The Exposure, Shadows, and Brightness and Contrast sliders now each include an Auto option that calculates what Photoshop thinks is an appropriate setting. For tricky images, though, you'll want to manually define raw settings, which the new Curve tab makes much easier. Just like a standard Curves dialog, the Camera Raw curve lets you define a Tone Curve by placing control points on an editable curve. For making precise edits to a particular range of colors, Camera Raw's Curve lets you do things that would be impossible with the basic sliders.
Camera Raw now includes a Straighten tool, which you use by simply dragging along any line that should be horizontal. The Straighten tool not only rotates the image to straight, but can automatically crop the image to the largest crop that can contain your newly rotated image. Photoshop's Camera Raw plug-in is becoming an indispensable photography tool.
The new Lens Correction filter provides effective controls for dealing with distortion. A single slider lets you distort the image inward or outward to correct for whichever type of distortion you're facing. Adobe also added sliders for reducing chromatic aberrations and vignetting. The same Straighten control that's provided in the Camera raw plug-in is included in the Lens Correction Filter.
Though there are techniques for fighting noise in previous versions of Photoshop, they weren't always effective, and were often a lot of work. Adobe addressed the issue with the new Reduce Noise filter, which attacks luminance and chrominance noise. Photoshop CS2's Reduce Noise filter strikes a decent balance between eliminating noise and preserving image detail, with controls for processing individual color channels.

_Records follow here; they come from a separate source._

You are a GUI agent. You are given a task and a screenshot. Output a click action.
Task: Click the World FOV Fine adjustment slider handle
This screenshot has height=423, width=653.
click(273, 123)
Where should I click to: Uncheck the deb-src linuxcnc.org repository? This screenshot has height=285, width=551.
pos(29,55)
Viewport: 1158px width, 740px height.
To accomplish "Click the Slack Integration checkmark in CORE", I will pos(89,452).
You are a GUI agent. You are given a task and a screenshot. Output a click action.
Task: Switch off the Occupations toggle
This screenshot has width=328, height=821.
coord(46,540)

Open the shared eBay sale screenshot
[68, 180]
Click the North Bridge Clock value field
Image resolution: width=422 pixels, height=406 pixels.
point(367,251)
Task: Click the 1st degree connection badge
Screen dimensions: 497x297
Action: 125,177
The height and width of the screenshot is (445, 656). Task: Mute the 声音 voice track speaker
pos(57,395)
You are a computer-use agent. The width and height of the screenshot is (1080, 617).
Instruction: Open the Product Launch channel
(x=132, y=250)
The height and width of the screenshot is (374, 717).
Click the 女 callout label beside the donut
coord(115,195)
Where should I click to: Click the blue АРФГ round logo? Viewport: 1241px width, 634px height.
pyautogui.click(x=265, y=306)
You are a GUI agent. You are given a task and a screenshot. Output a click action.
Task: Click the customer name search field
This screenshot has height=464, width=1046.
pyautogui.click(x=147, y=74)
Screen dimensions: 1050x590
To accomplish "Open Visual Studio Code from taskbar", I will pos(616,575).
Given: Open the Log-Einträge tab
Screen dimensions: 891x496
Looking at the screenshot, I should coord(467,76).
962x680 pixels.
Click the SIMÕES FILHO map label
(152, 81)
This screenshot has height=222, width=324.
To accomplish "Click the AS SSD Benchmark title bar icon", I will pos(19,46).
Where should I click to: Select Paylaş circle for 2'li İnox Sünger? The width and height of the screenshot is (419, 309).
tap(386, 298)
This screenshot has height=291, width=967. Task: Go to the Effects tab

The Reduce JPEG Artifacts option does a fair job of reducing the boxy patterns caused by strong JPEG compression.
The new Spot Healing Brush is a simpler version of CS's Heal tool. Rather than requiring you to select a source point for healing, the Spot Healing brush samples surrounding pixels automatically. Sometimes it works great, perfectly eliminating complex objects. Sometimes it's not so successful. For eliminating spots or lens grunge, it's a quick, effective tool, but for more complex healings, use the Heal and Rubber Stamp tools.
Photoshop CS2 has an array of other changes and additions. You can customize the keyboard and menus and re-define keyboard shortcuts. You can show, hide, and even add color to menu items. You can also alter palette menus, and change the size of text in the options bar, palettes, and Layer Styles dialog, and create a more streamlined interface by eliminating commands you never use.
Photoshop still isn't perfect. It's still not fully 16-bit, at a time when many film professionals are working at even higher bit-depths, and its filters are still destructive, but CS2 is still one of the most impressive upgrades in a long time.